The river has its sources at Lulit Bissovárri, at an elevation of 549 m in Kautokeino Municipality in Finnmark county, Norway, in the far south of the Finnmarksvidda plateau, in the southwestern parts of Anárjohka National Park. From there it flows towards the northeast through the national park, until it turns towards the east and joins the tributary Skiehččanjohkka and the border with Finland, where Lemmenjoki National Park is situated on the opposite side. After Basevuovdi the river turns north, and its largest tributary, the Goššjohka, joins it from the west. The only bridge over the Anarjohka is located at the Finnish village of Karigasniemi. At this border crossing the Norwegian and Finnish national highways meet, both numbered 92. At Raidesuolu, about 5 km further north, and some 10 km east of the village of Karasjok, the Anarjohka flows into the river Karasjohka, and together the two rivers form the Tana River.

Karigasniemi, with some 300 inhabitants, is the only settlement of some size along the river.
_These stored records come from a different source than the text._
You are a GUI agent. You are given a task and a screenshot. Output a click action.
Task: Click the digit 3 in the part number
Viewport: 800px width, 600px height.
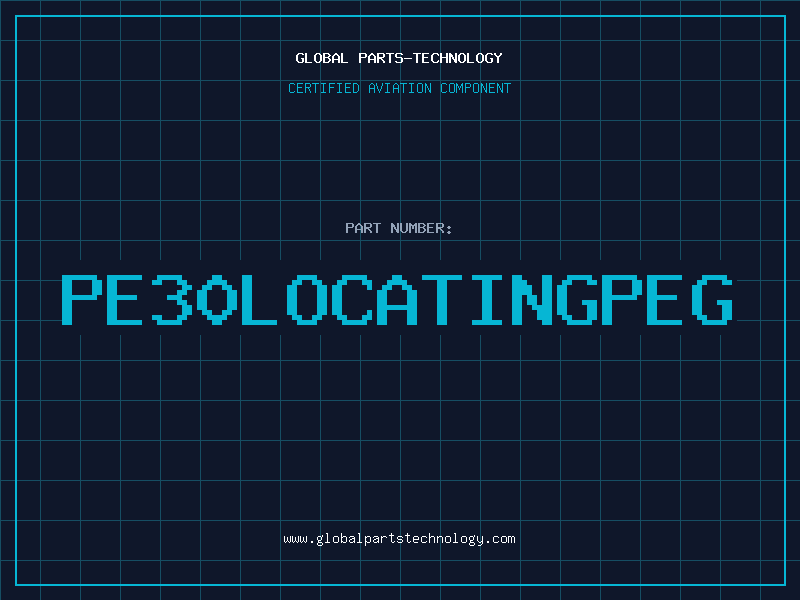click(x=170, y=298)
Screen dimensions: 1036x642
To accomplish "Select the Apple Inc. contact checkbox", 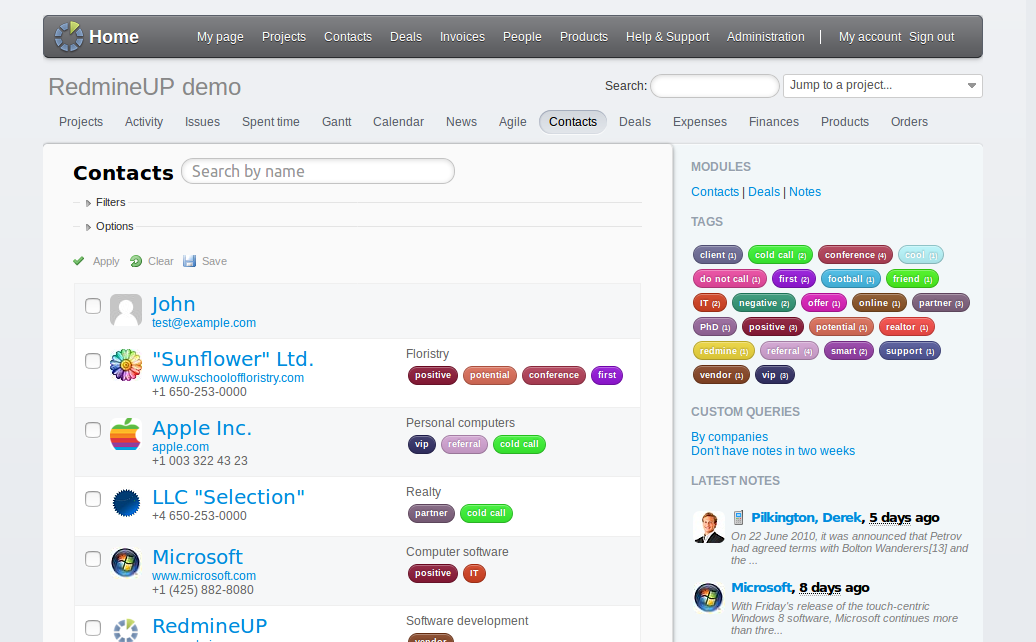I will point(93,430).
On the Norwegian side, between the border bridge and north to the confluence with Karasjohka, lie the villages of Dorvonjárga and Gámehisnjárga. South of Karigasniemi, the area surrounding the river is very sparsely populated. There are small villages at (from north to south) Iškorasjohka, Jorgastak, and Basevuovdi on the Norwegian side, and at Kuoppaniva, Vuobmaved, and Angeli on the Finnish side. Angeli, which lies opposite Basevouvdi on the Norwegian side, is the largest settlement along the river south of Karigasniemi. Upstream from Basevuovdi / Angeli there are no settlements at all.

Like the Tana, the Anarjohka is a very good river for salmon fishing.